A more involved processing chain looks different. The harvest still happens in the clinic. The cells then travel to a culture laboratory, sometimes on-site at the same clinic, often at a separate facility. There, technicians plate the cells in culture flasks or bioreactors, feed them with media containing growth factors, and let them divide over several days to several weeks. Some labs select for specific cell populations using surface marker sorting before or after the culture step. Some labs run quality assays at intervals through the culture period. The cells that come back to the patient are not the same cells that left the harvest site. They have grown. They have been selected, washed, and reformulated. The sequence may take days. It may take weeks. The reinjection is a separate appointment, not the same day.

The two processing chains produce two different products. They sit on two different regulatory pathways. They carry two different cost structures. They demand two different conversations with the patient.

How Cell Concentration and Cell Expansion Differ in the Lab

Cell concentration relies on physics. The centrifuge spins, and components of different densities separate. Bone marrow concentrate, processed this way, contains the cellular fraction of the marrow harvest, including stem cells, progenitor cells, platelets, and a number of supporting cell types. The product is what came out of the patient, minus the plasma and other less-cellular components, plus whatever processing aids were used in the wash.

Cell expansion relies on biology. The same harvest, if culture-expanded, becomes a population of cells that have divided many times in the culture flask. Mesenchymal stromal cell precursors in bone marrow are present in low percentages and are typically expanded through several culture passages to reach therapeutic doses. The published literature, accessible through NIH PubMed Central, documents that two to three passages are common in clinical trial settings, and that proliferation and differentiation potential tend to decrease at higher passage numbers. Recommended starting points sit at passage two or earlier. The therapeutic dose target may be reached in roughly two to nine weeks, depending on the protocol and the patient’s starting cell yield.

Two practical points worth carrying into a consultation:

The product the patient receives after expansion is not the same population that left their body. The cells have divided, sometimes adapted to plastic, and may have shifted in surface marker expression and functional properties.
The longer the expansion, the more risk of genomic drift, loss of differentiation potential, or contamination, and the more important the lab’s quality control becomes.

The ISCT minimal criteria for mesenchymal stromal cells, in their long-standing position statement and the May 2025 update, define the surface marker profile and functional assays that an expanded MSC product should meet to be called what the marketing says it is.

FDA Regulatory Categories: 361 vs. 351 Products Explained

The FDA framework for human cells, tissues, and cellular and tissue-based products turns on the criterion of minimal manipulation. A product is minimally manipulated, in the FDA’s regulatory definition, when processing does not alter the relevant biological characteristics of the cells. Centrifugation alone, in most cases, qualifies as minimal manipulation. Culture expansion does not. The FDA’s regulatory considerations document on minimal manipulation and homologous use, current guidance for the field, treats culture expansion as more than minimal manipulation in the standard interpretation.
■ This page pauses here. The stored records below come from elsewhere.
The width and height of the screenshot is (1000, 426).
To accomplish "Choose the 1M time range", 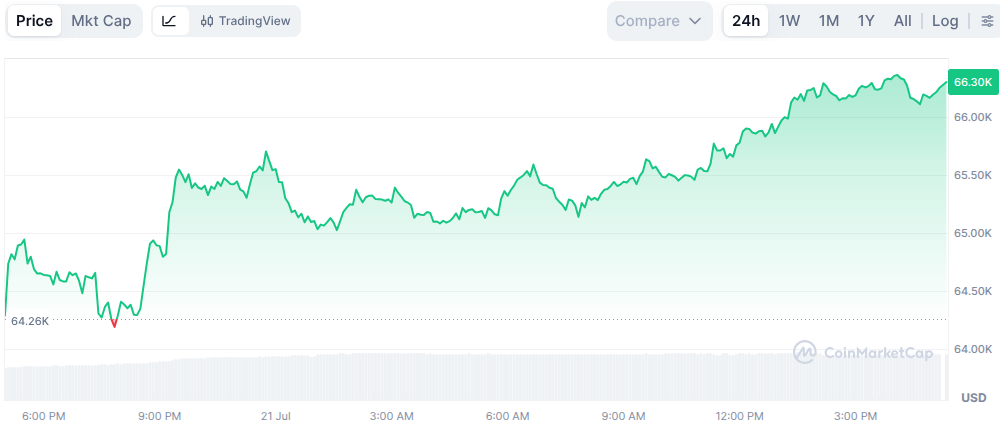I will tap(828, 21).
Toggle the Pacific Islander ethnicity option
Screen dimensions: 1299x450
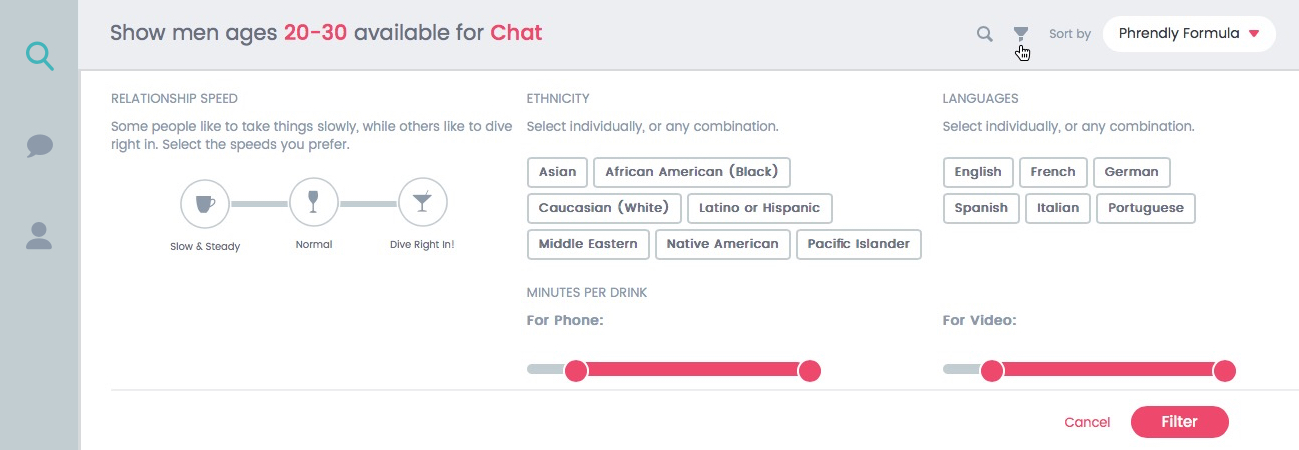pos(859,244)
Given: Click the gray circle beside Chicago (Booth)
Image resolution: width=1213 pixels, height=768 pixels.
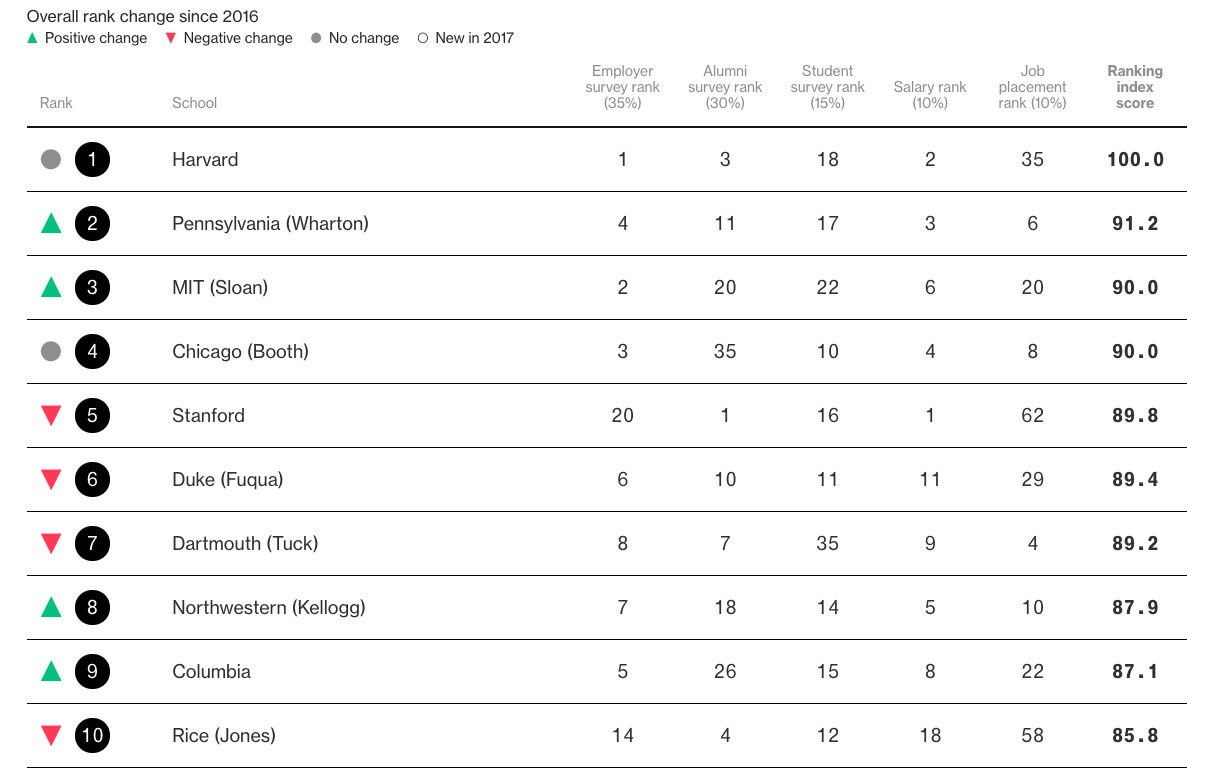Looking at the screenshot, I should point(51,352).
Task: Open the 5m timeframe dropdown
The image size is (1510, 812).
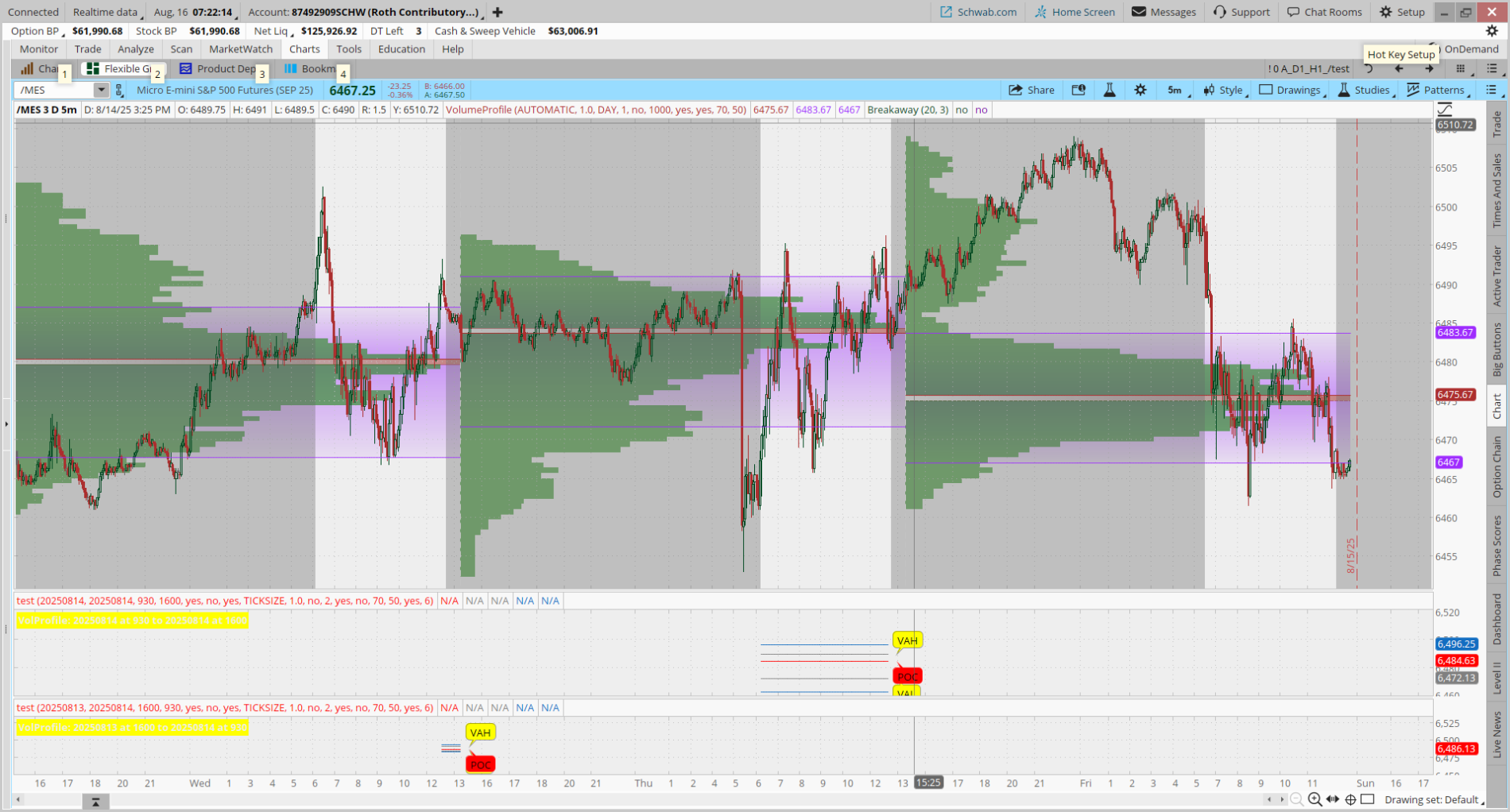Action: (1176, 90)
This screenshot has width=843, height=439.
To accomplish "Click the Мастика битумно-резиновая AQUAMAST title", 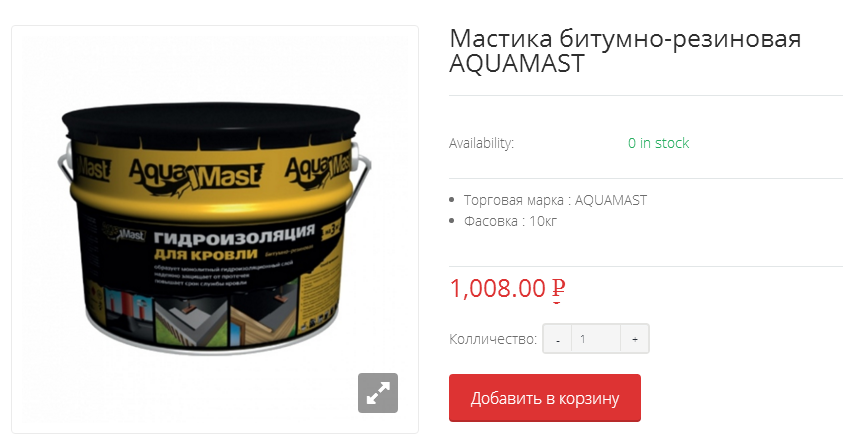I will [x=625, y=51].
The category determines the regulatory pathway:

Category	Common processing	Pathway	Approval requirement
Minimally manipulated, homologous use	Centrifugation, filtration, washing	Section 361	Tissue establishment registration, current good tissue practice
More than minimally manipulated	Culture expansion, surface-marker selection, genetic modification	Section 351	Investigational new drug application, biologics license application

A clinic offering a culture-expanded product without an investigational new drug authorization or a biologics license is offering a product that the FDA framework places under Section 351 without the corresponding approval. The framework page makes the categorization clear. The clinic’s responsibility is to operate within it. The patient’s responsibility, when the consultation does not surface the question, is to ask which pathway applies and what number is on the approval letter.

Which Quality Control Steps Patients Should See Documented

A culture-expanded product, properly handled, generates documentation at multiple steps. A bench-side concentration run generates less, but it still generates some. Across both, the patient evaluating clinic capability has a short list of items worth seeing in writing:

Cell count, expressed as total cells delivered or per-milliliter concentration in the final product
Cell viability, expressed as the percentage of live cells at the time of preparation or shipment
Cell type identity, where applicable, reported through surface marker profiles for MSCs or comparable identity assays for other cell types
Sterility testing results, particularly for products that spend any time outside the patient’s body in a culture environment
Potency or functional assay results, where the product’s intended action depends on a measurable biological function
For expanded products, passage number at the time of injection

For minimally manipulated bench-side concentrate, cell count and viability are the most consistent documentation a quality clinic produces. For culture-expanded products, the full set above is what the ISCT framework and the FDA quality expectations together describe. A patient who asks for these documents and receives a clear answer, even one that says “we do not run that assay because the product type does not require it,” is in a different conversation from a patient who receives a vague answer or none.

Why Some Clinics Send Samples Out and Others Process On-Site

A clinic-side bench centrifuge, operated by trained staff, suffices for minimally manipulated autologous procedures. The setup is small, the cost is contained, and the same-day procedure structure is what most autologous orthopedic clinics deliver. Many of them keep this work on-site for that reason.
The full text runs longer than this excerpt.